I agree with the statement in the majority opinion that the construction and effect of the policy upon which this action is based as regards the issues involved in this appeal are to be determined in accordance with the law of Massachusetts and that, while the decision of this action must be based upon the terms of the indorsement, constituting as it does a distinct policy applicable to matters and territory not covered by the policy to which it is attached, the opinion of the Supreme Judicial Court of Massachusetts in the MacBey case, referred to in the majority opinion, sufficiently evidences the construction which that court would give to the provisions of the indorsement were the question there presented. I therefore concur in the result. I cannot, however, agree with so much of the majority opinion as indicates that, if the question involved were presented to us under such circumstances that our decision would not be controlled by the law of another jurisdiction, a like result should be reached.
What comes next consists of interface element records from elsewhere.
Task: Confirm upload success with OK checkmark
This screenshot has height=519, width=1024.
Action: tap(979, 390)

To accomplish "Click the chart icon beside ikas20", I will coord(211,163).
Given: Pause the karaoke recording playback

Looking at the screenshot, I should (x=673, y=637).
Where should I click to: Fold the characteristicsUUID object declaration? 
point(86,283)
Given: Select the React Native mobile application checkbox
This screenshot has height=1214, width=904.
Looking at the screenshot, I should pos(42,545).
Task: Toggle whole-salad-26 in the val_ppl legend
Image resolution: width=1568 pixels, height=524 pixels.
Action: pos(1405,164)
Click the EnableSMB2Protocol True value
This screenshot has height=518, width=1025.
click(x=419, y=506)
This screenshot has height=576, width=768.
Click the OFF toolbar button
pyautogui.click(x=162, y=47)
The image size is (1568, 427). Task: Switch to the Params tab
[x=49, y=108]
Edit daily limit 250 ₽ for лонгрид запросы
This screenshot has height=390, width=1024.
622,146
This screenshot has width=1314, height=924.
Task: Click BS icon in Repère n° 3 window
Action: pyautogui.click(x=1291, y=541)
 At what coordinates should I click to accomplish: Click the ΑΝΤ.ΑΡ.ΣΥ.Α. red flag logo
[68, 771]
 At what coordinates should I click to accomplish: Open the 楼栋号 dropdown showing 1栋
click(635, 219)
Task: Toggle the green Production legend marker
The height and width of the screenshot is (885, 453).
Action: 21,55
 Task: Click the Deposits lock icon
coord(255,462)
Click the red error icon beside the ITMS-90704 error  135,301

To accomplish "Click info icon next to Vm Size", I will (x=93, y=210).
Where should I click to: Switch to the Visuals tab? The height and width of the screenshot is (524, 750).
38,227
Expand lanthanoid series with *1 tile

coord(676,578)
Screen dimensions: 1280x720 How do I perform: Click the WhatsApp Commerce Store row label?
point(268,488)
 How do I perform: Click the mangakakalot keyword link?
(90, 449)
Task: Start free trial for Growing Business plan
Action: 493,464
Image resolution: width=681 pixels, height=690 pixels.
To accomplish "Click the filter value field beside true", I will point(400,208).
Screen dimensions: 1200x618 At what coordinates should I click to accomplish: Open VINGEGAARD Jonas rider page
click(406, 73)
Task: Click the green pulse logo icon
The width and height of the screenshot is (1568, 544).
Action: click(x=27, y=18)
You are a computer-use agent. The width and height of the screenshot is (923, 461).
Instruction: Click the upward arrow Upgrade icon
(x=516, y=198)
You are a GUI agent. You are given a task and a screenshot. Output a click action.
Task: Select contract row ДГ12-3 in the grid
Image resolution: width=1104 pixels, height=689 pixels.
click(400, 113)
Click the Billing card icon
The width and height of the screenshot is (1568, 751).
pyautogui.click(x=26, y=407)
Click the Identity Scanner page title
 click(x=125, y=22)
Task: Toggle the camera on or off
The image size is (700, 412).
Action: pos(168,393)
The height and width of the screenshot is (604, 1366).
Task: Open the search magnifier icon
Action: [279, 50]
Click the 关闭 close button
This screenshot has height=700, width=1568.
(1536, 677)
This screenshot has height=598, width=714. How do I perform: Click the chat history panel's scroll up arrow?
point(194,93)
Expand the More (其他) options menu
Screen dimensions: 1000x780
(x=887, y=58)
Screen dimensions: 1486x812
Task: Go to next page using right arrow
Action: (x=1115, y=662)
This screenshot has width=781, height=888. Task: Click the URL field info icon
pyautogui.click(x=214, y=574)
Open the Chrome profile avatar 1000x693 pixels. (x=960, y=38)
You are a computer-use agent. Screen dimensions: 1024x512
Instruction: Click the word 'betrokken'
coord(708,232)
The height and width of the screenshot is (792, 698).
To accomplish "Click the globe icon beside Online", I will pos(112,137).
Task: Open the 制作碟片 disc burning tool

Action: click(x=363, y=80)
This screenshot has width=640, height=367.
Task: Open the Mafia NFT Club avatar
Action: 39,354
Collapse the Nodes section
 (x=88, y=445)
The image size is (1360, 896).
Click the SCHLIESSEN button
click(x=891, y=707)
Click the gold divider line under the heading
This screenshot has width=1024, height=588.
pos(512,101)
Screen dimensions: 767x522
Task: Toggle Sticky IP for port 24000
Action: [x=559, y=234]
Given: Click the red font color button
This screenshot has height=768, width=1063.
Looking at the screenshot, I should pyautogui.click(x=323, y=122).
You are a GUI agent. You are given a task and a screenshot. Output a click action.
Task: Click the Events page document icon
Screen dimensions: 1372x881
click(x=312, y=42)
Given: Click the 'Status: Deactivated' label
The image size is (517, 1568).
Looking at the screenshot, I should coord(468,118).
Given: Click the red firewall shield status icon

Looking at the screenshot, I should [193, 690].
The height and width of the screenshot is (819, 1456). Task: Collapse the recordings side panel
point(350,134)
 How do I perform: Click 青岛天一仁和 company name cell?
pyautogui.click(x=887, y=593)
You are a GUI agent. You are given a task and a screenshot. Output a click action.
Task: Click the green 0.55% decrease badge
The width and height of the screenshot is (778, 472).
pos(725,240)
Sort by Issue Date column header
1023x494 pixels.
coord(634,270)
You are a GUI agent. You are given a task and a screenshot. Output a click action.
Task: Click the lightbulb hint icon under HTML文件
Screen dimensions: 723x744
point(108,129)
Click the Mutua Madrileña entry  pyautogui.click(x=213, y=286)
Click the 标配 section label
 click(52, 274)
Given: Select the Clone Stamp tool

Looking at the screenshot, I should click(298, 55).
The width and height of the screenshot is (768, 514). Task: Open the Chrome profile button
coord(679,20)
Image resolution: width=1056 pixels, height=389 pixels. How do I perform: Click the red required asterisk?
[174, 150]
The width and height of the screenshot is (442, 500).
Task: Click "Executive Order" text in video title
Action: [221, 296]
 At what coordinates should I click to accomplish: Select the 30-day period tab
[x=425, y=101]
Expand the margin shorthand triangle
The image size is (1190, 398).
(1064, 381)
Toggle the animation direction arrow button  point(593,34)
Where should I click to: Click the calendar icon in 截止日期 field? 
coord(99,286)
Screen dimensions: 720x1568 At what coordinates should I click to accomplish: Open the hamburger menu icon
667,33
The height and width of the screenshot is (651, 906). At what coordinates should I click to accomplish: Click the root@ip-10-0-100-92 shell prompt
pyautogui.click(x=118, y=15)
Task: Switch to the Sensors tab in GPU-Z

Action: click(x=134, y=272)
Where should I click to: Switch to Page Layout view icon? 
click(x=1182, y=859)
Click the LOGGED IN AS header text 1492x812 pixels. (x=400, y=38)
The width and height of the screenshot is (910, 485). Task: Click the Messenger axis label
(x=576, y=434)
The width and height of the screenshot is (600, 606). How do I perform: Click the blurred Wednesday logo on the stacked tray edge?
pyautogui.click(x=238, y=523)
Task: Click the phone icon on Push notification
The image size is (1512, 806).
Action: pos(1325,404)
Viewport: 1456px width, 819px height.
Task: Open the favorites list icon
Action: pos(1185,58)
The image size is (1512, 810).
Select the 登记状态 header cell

The policy is essentially one to indemnify the insured against liability for loss. Its meaning and effect should not be determined upon the basis of the right *Page 655 of the person injured in the course of the operation of the automobile to recover from the company but upon the basis of the right of the insured to be protected from loss. In the policy the company has agreed, voluntarily and no doubt upon an adequate consideration, to extend its protection not only to the named insured but also to any person operating the car with permission or consent in accordance with its provisions. The fact that the named insured happens to be the one to whom a liability resulting from the operation of the car by someone other than himself is incurred, should not derogate from the obligation which the company has assumed to protect the latter from liability. Suppose the person operating the car in this instance had paid the judgment secured by the plaintiff against him, is it possible that he would be denied a right to recover from the company by way of indemnity the amount so paid? Certainly the primary and underlying purpose of the policy could only be carried out by furnishing such indemnity. Nor is there anything in its terms which militates against such a result. The policy in the protection it affords has a double aspect; it protects the named insured when he is operating the car; and it no less protects any other person while operating it with the consent and permission specified in the policy. The word "others" in the clause under which the company agrees to indemnify the named insured or any person operating the car with his consent "against loss by reason of the liability to pay damages to others" means persons other than the one invoking the protection of the policy, whether it be the named insured or one who is operating the car with consent.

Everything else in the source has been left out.